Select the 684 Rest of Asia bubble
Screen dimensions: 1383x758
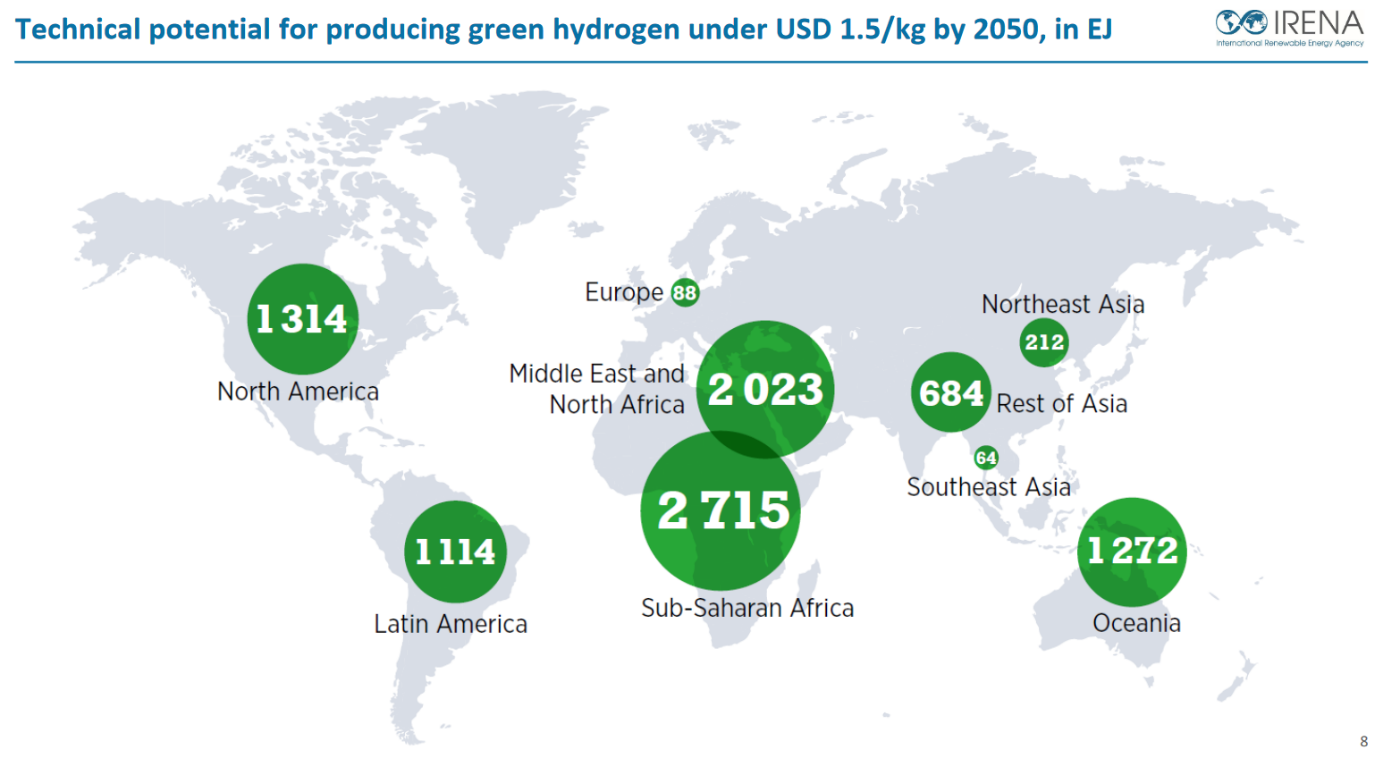click(x=951, y=393)
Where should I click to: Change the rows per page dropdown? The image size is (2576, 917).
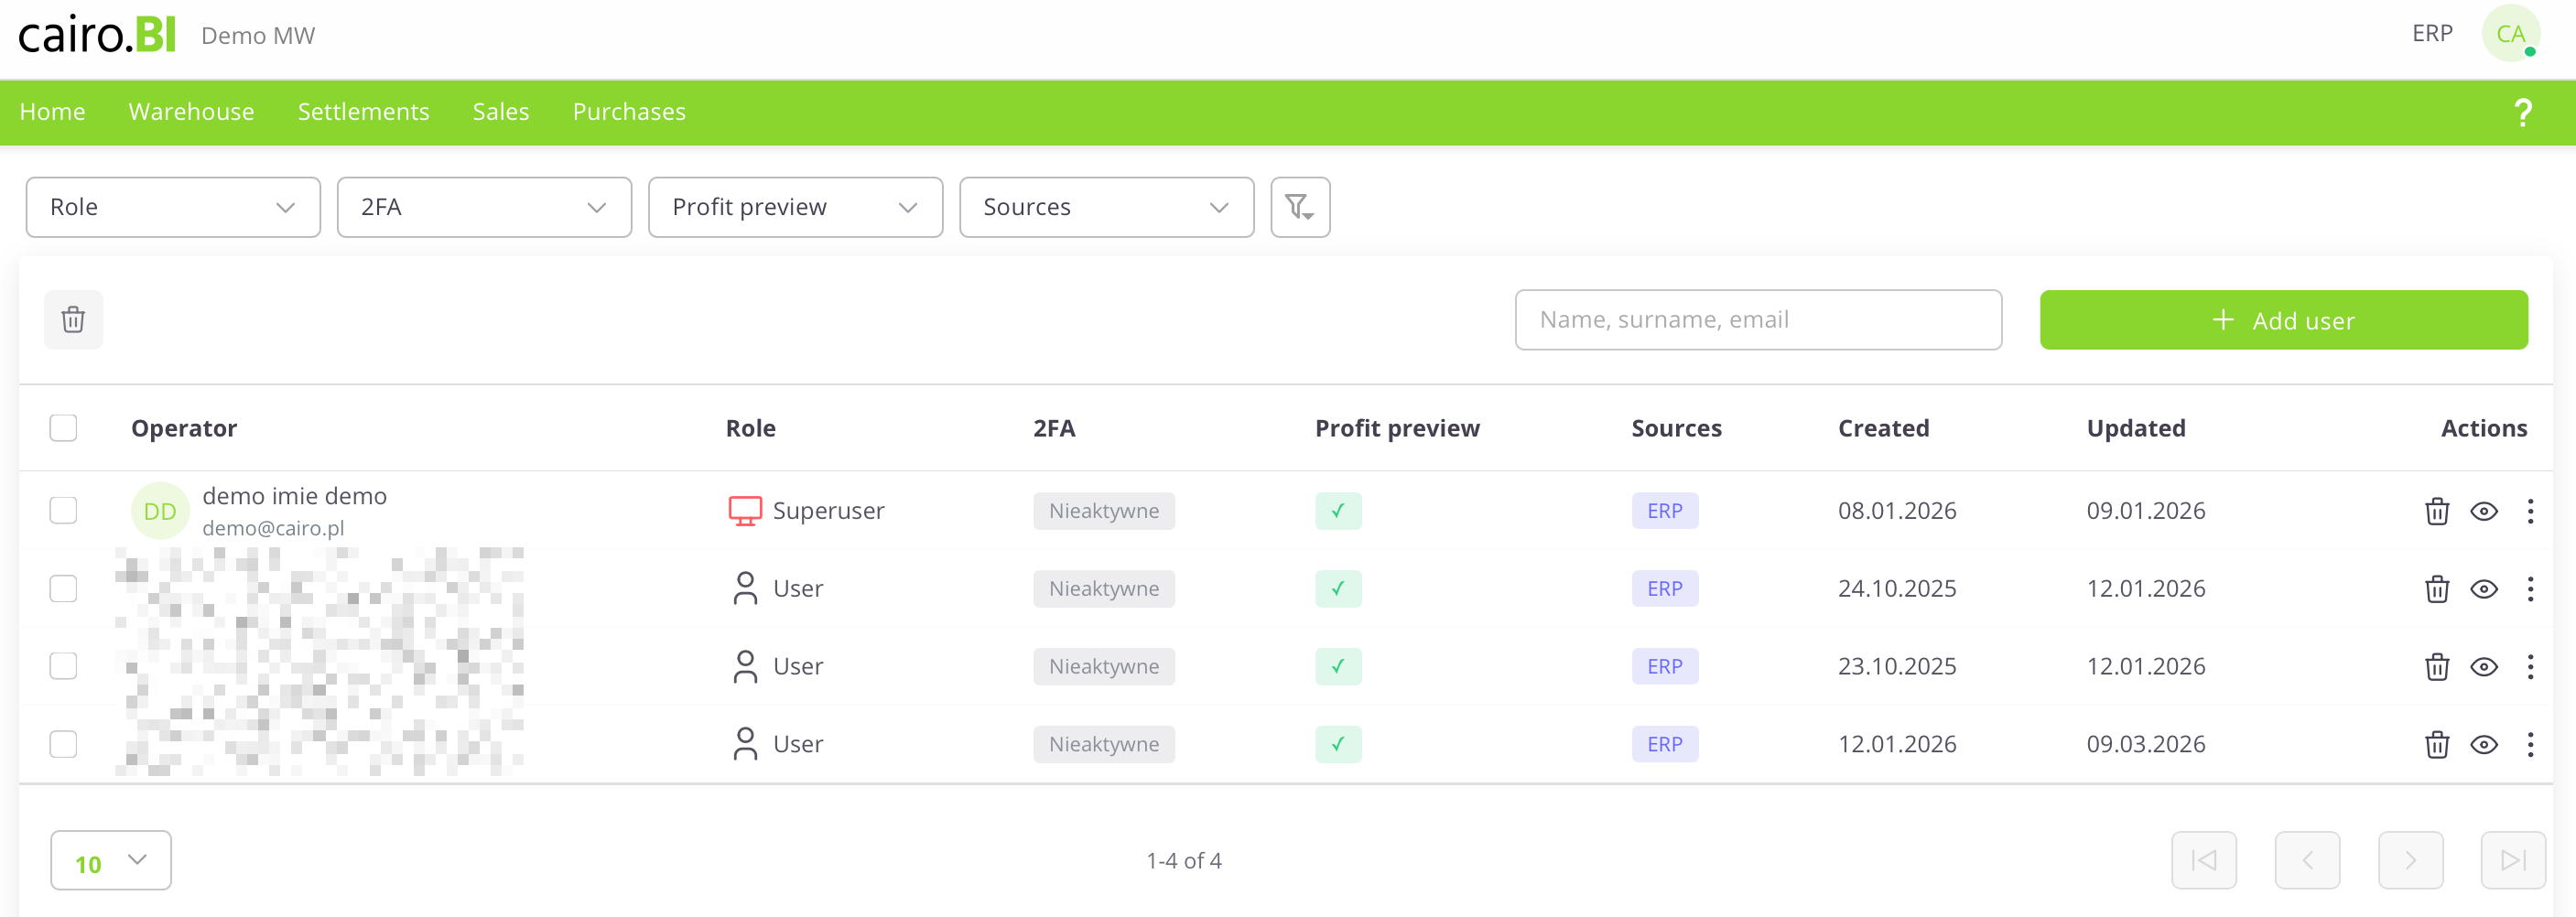[111, 860]
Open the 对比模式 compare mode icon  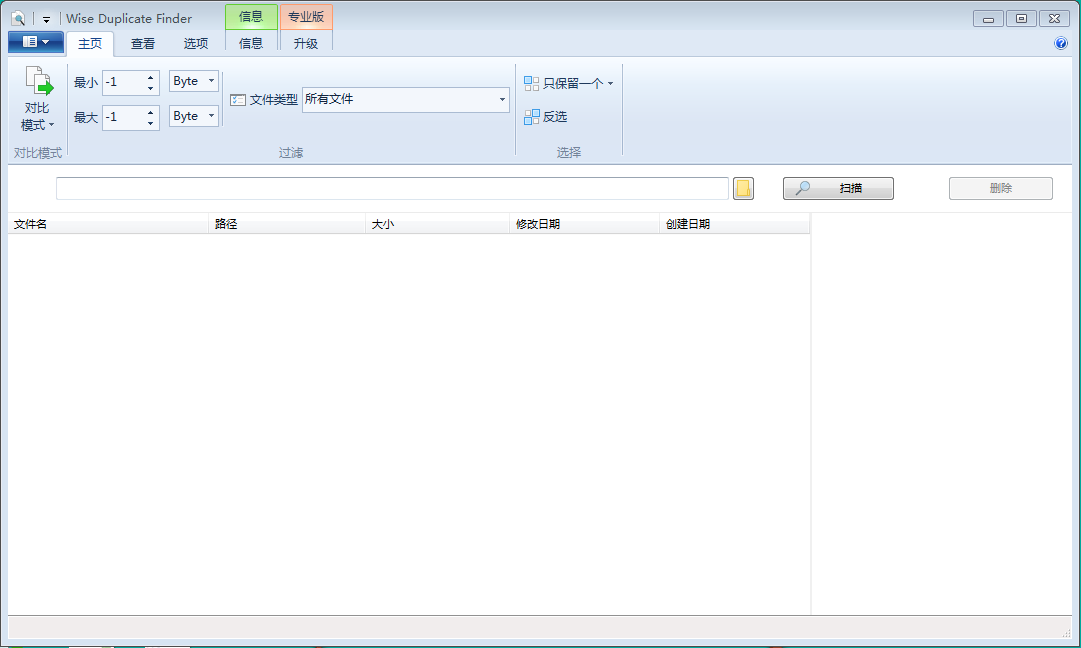(38, 82)
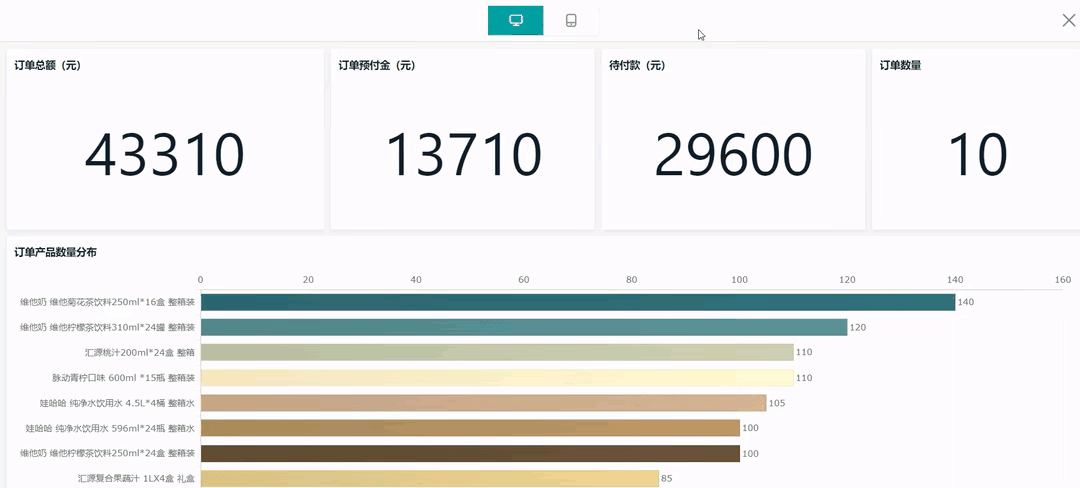Click the 娃哈哈 4.5L*4桶 bar
The width and height of the screenshot is (1080, 488).
[x=483, y=403]
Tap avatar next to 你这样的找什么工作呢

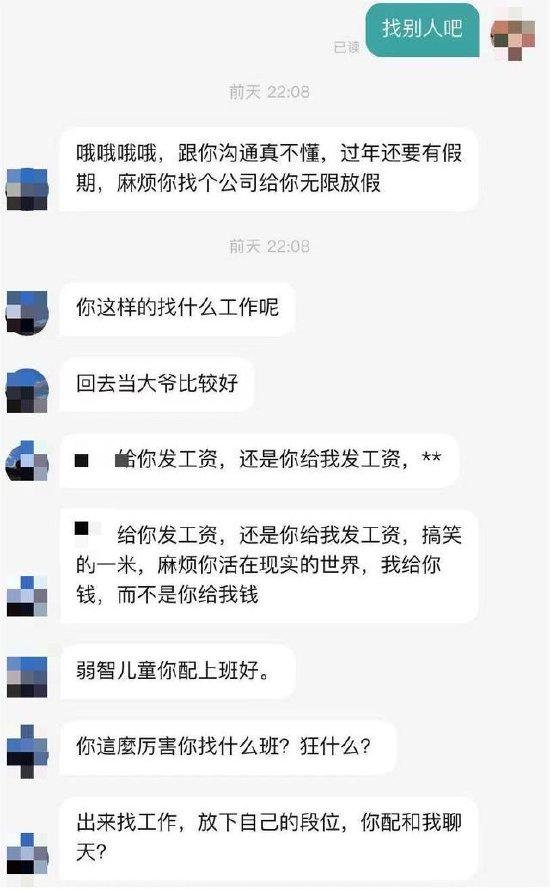(x=27, y=312)
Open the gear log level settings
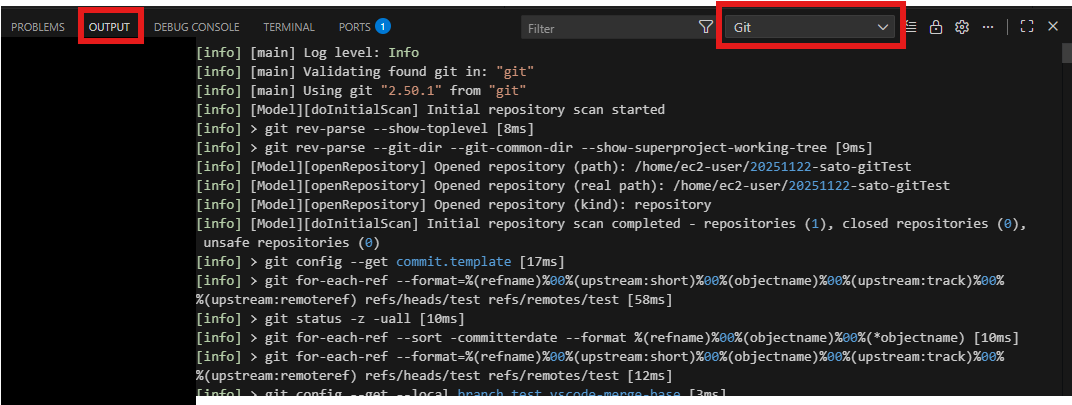1072x405 pixels. coord(962,27)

════════════════

**TASK TO CARRY OUT:** Rewrite everything from the line containing "Tap avatar next to 你这样的找什么工作呢" down to the end of the entries, swapping "avatar" for "profile picture" and leaving all else as it is. Leave the pictures out of your answer.

**EXPECTED ANSWER:**
Tap profile picture next to 你这样的找什么工作呢

(x=27, y=312)
Open the gear log level settings
1072x405 pixels. coord(962,27)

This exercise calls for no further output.